Według szacunków „Rz”, gdyby rzeczywiście do urzędów pracy zgłosiło się ok. 465 tys. kolejnych bezrobotnych, to w ciągu roku oznaczałoby to ponad 10,6 mld zł dodatkowych kosztów dla budżetu. Większość z nich dotyczyłaby nie tego, ale przyszłego roku. Ekonomiści spodziewają się bowiem największych zwolnień w drugim kwartale. A w trzecim do urzędów zgłaszać się będą młodzi ludzie, którzy nie znajdą swojego pierwszego zatrudnienia.

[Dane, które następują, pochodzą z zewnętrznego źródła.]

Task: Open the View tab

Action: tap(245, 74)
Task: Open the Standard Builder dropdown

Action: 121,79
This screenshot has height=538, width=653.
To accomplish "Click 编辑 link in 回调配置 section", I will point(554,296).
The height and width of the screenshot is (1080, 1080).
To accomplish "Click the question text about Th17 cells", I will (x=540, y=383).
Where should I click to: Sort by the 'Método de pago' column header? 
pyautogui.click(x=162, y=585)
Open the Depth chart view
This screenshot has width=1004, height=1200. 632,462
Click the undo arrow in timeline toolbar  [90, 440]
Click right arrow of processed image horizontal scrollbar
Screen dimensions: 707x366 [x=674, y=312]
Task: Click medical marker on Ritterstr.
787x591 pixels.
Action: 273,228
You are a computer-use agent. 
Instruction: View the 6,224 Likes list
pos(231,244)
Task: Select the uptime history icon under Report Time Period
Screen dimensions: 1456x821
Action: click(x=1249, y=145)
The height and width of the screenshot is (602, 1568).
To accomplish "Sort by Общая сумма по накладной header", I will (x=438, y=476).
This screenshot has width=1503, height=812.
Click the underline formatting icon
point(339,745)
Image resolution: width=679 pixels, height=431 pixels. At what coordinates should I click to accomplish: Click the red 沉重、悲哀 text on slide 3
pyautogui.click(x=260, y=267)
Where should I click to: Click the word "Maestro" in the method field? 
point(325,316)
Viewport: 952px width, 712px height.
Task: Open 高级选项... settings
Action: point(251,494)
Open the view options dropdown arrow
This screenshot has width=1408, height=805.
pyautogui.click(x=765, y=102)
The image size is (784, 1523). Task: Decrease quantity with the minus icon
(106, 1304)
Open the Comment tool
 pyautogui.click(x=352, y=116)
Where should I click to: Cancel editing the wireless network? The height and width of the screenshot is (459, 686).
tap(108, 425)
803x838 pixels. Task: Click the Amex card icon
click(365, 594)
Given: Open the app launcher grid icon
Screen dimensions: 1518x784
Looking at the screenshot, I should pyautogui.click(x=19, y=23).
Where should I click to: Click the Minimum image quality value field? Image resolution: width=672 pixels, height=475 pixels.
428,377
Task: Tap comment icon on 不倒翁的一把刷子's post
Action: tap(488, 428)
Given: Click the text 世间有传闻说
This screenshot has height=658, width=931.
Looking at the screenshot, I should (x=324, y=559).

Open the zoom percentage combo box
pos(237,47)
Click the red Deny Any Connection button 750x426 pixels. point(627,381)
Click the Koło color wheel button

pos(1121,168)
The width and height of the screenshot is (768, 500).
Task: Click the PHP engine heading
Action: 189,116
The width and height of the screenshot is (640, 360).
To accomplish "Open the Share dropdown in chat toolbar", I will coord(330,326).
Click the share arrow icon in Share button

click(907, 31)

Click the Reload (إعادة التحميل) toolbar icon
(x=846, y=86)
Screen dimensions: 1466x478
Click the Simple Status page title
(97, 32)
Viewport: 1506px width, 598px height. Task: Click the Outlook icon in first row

Największy problem miałby Fundusz Ubezpieczeń Społecznych, którego wpływy skurczyłyby się o 6,3 mld zł, gdyby te 465 tys. osób przestało pracować i przez rok nie płaciło składek na ubezpieczenia społeczne. Także Narodowy Fundusz Zdrowia dostałby o ok. 1 mld zł mniej z wpłat z tytułu składek zdrowotnych.
W najbardziej skomplikowanej sytuacji będzie Fundusz Pracy. Świadczenia dla prawie pół miliona nowych bezrobotnych w ciągu 12 miesięcy kosztowałyby ok. 2,5 mld zł, czyli o prawie pół miliarda złotych mniej, niż przewidziano w budżecie Funduszu na ten rok. Dodatkowe składki zdrowotne za nowych bezrobotnych to kolejny wydatek ok. 270 mln zł. Zmiana zaś sytuacji na rynku pracy miałaby też wpływ na dochody Funduszu, straciłby on (i Fundusz Gwarantowanych Świadczeń Pracowniczych) ok. 300 mln zł w ciągu roku. Osoby te przestałyby też płacić podatki oraz ograniczyłyby wydatki.
Wzrost bezrobocia spowoduje też większe zainteresowanie pomocą społeczną oraz wcześniejszymi emeryturami. – Z ucieczki na emeryturę przed bezrobociem korzystać będą zarówno pracownicy, jak i pracodawcy – przypuszcza Jerzy Hausner.